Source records
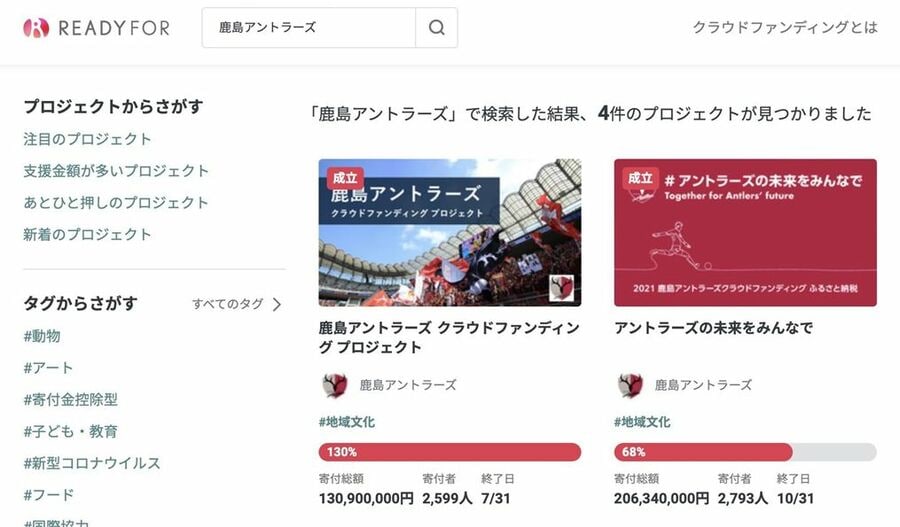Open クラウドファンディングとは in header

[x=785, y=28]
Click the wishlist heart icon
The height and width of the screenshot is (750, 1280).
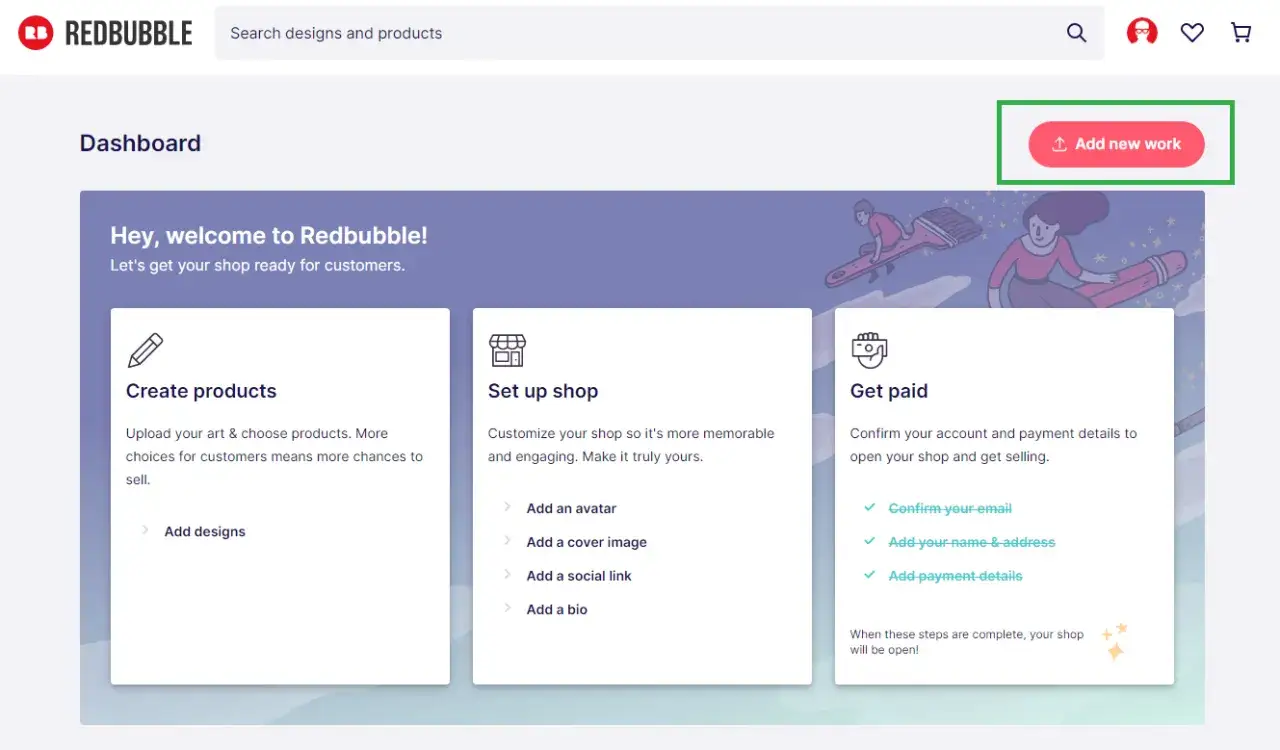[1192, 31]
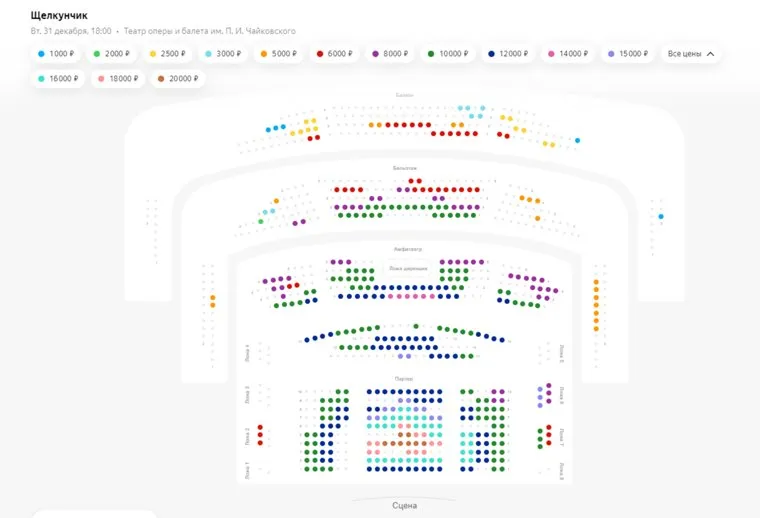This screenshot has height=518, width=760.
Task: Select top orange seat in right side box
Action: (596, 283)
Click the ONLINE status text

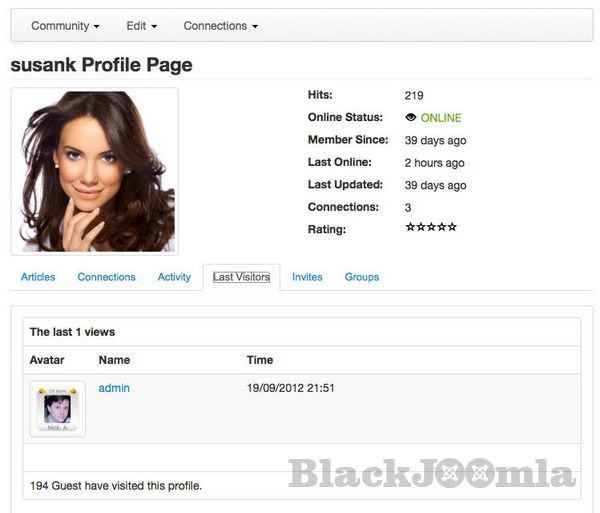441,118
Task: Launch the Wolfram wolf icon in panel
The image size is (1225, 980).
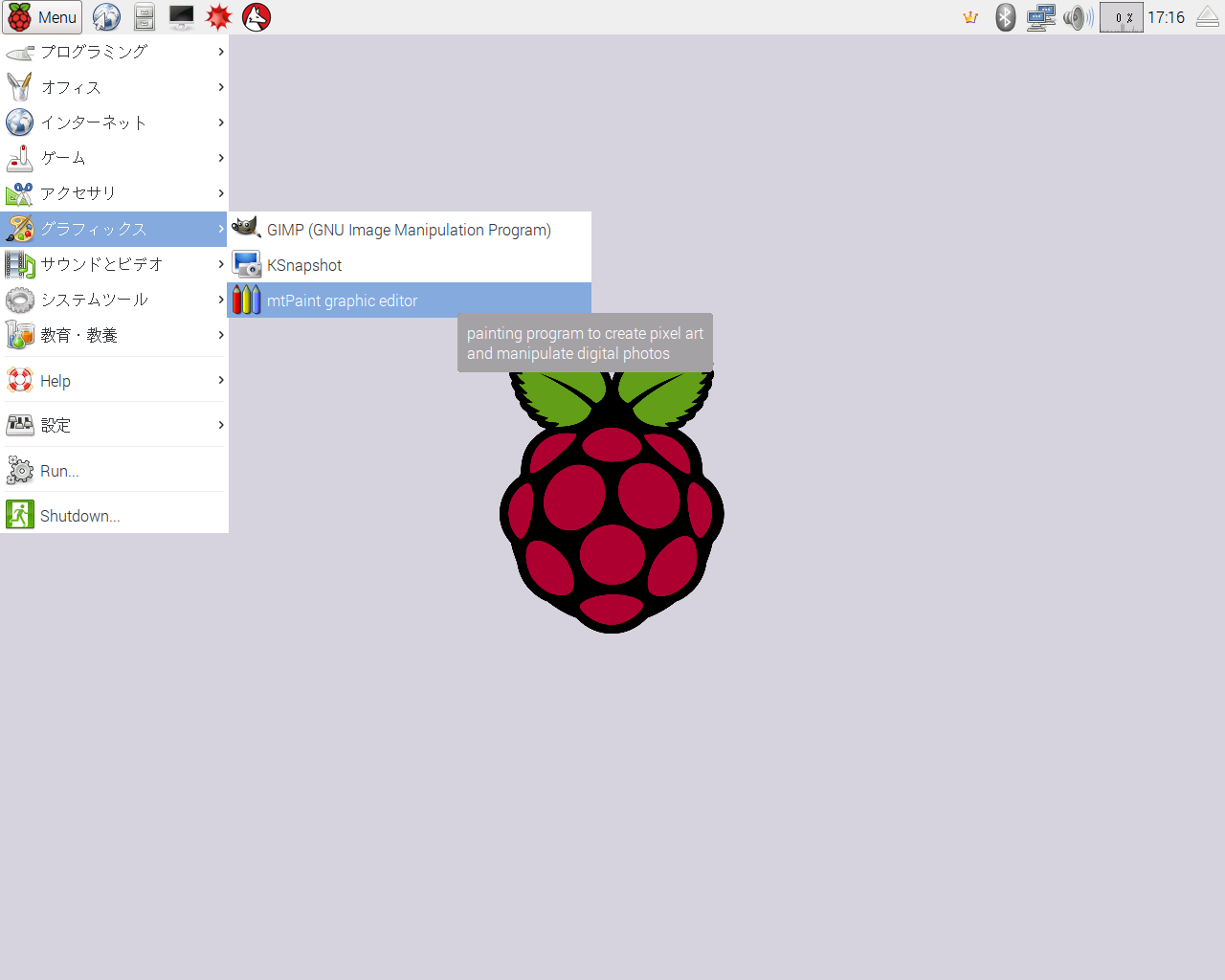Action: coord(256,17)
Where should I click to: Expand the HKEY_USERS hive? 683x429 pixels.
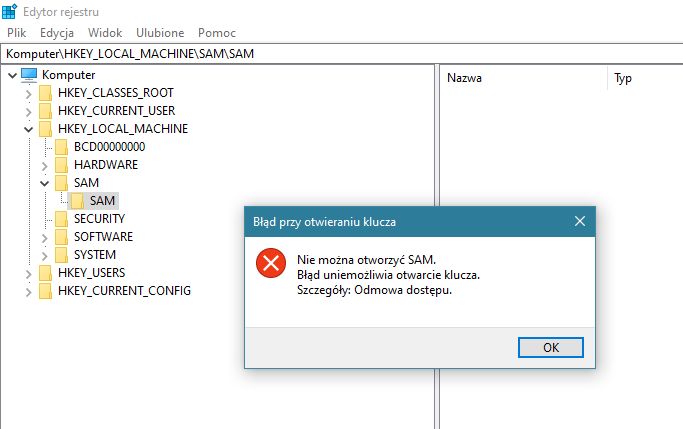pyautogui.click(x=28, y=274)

▸ **YOUR GOAL**: The lines above that hold the word "icon" should be found and copied out.

▸ **SOLUTION TO THIS EXERCISE**:
Click the wishlist heart icon
Task: Launch the Wolfram wolf icon in panel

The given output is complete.